(Saved entries)

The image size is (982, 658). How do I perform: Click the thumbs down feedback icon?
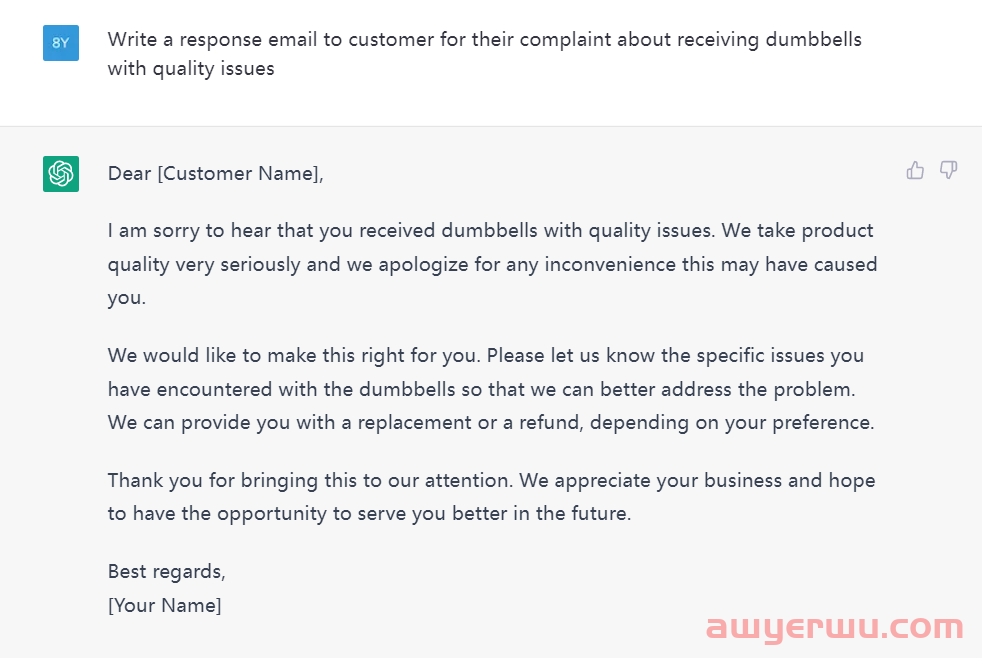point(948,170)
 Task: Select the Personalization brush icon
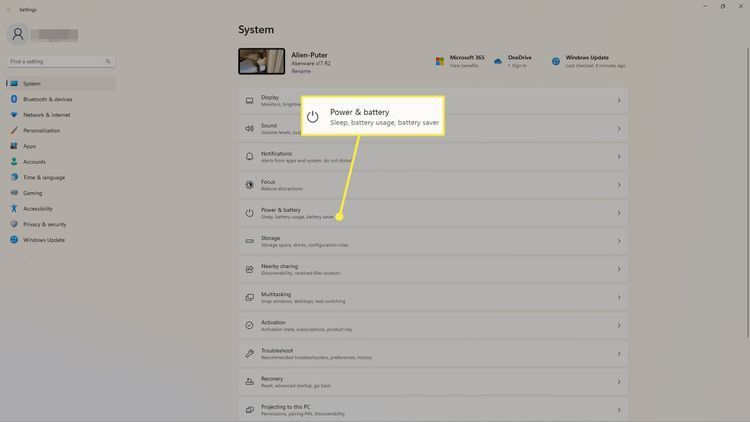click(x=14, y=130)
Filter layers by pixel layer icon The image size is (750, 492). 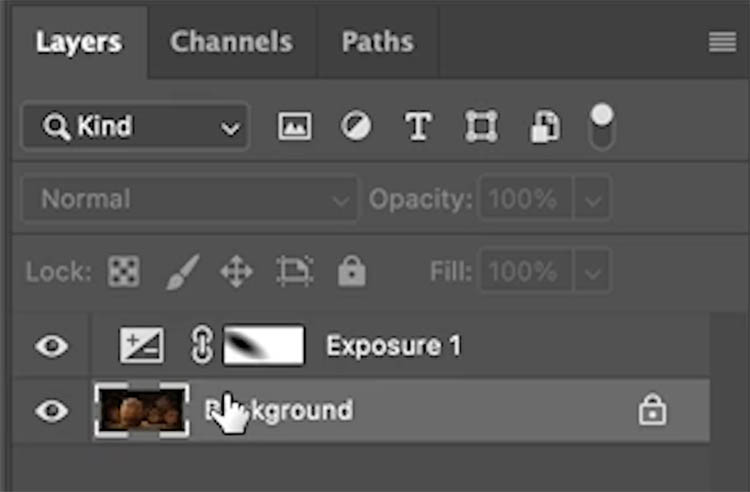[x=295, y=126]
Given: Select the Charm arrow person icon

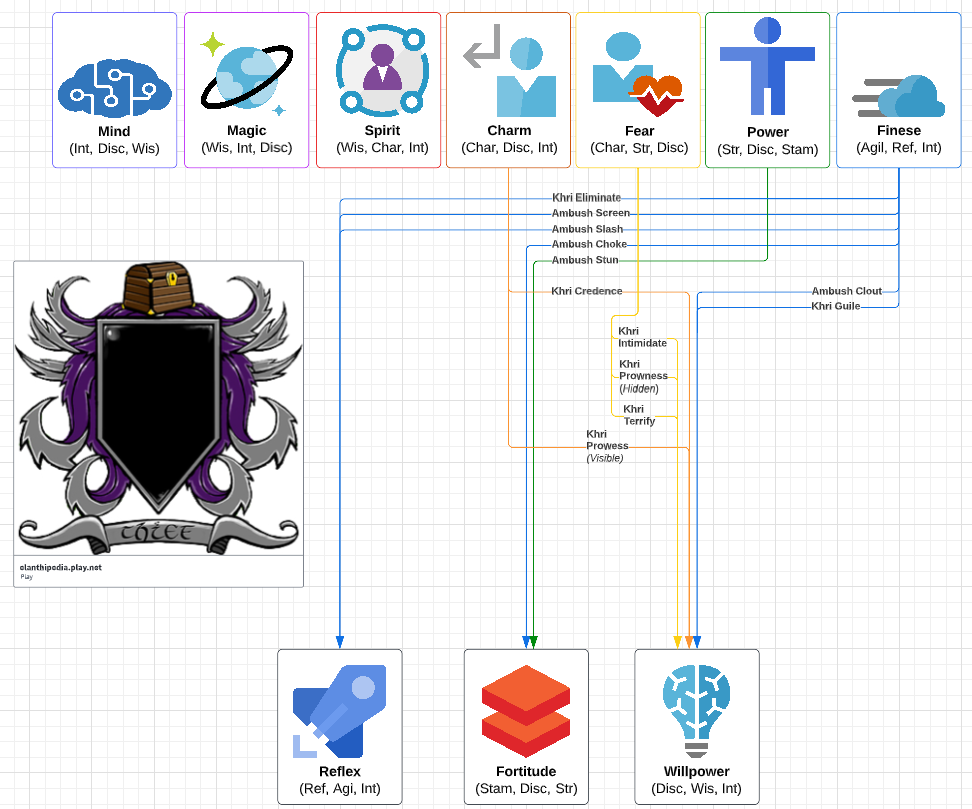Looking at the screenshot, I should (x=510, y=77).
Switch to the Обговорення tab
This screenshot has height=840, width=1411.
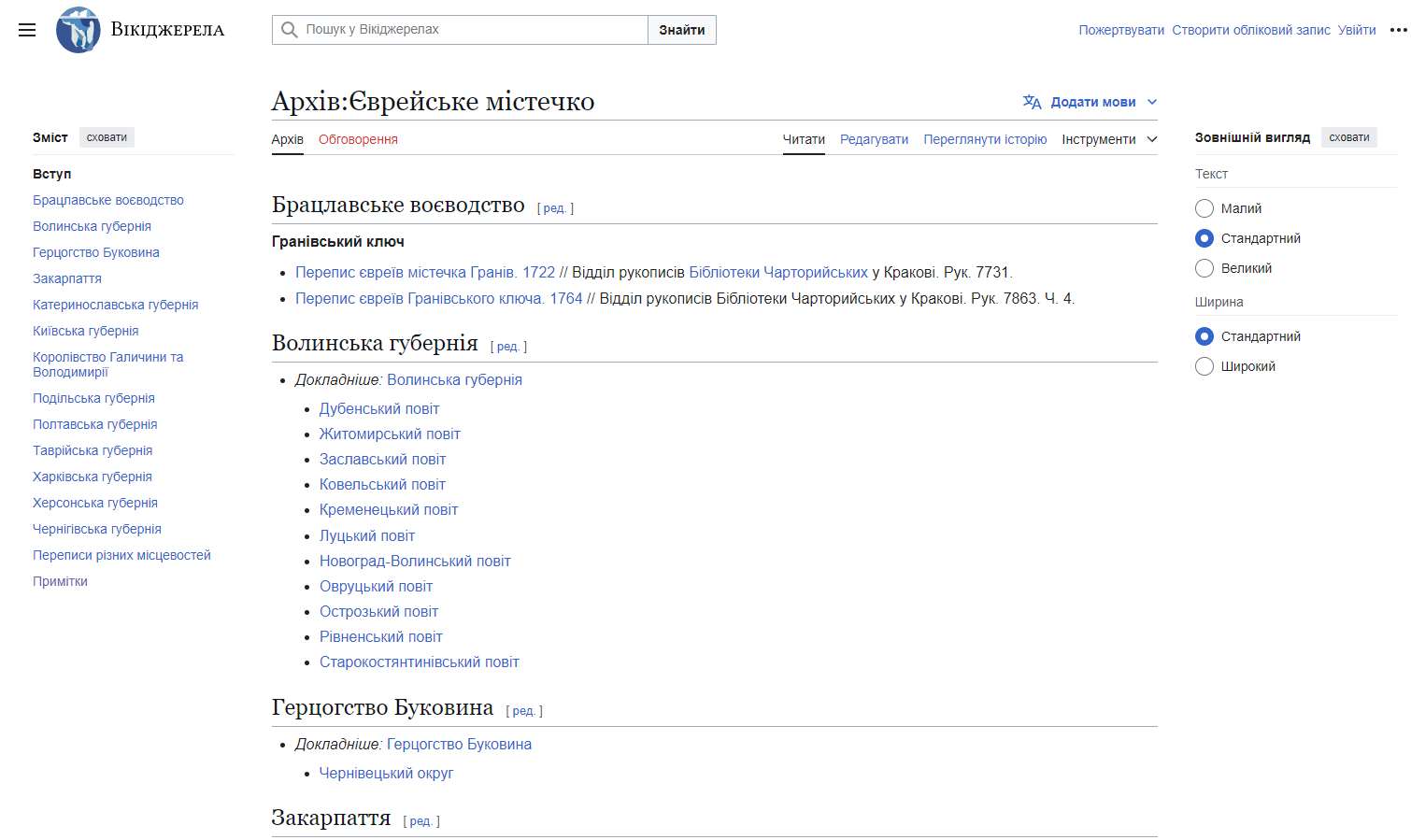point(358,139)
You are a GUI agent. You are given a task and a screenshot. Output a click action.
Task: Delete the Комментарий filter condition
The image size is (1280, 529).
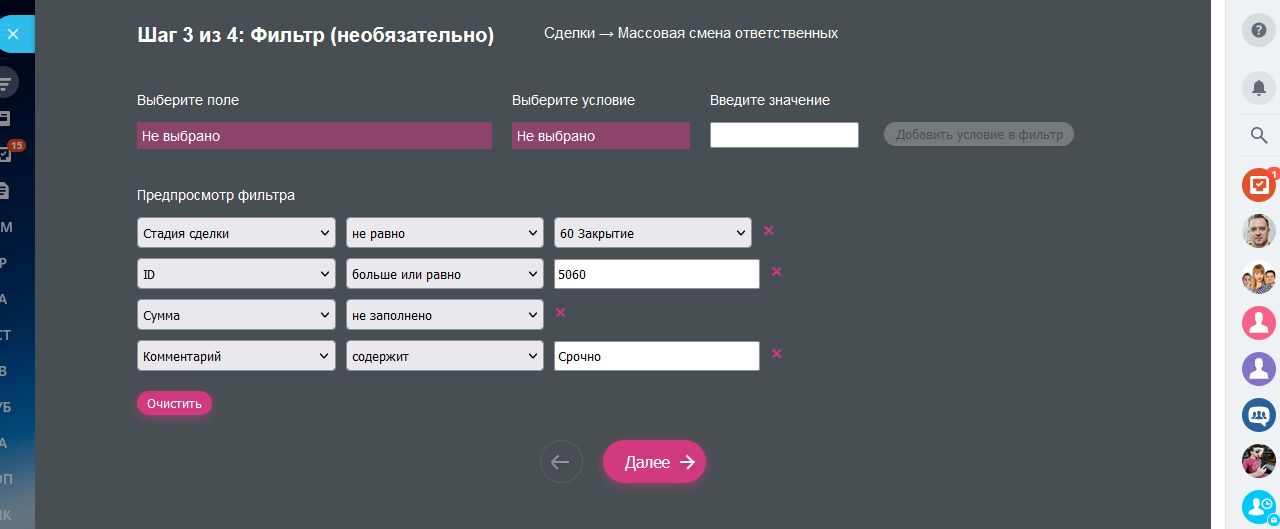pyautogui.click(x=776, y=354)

▸ **Aim of the task**
A verbatim copy is needed of the lines running from the line with "Switch to the Обговорення tab" to the end of the data above, both included. Keep the pictures out of it.

▸ **Output**
Switch to the Обговорення tab
This screenshot has height=840, width=1411.
point(358,139)
You are a GUI agent. You are given a task and a screenshot. Output a click action.
Task: Delete the Комментарий filter condition
The image size is (1280, 529).
pyautogui.click(x=776, y=354)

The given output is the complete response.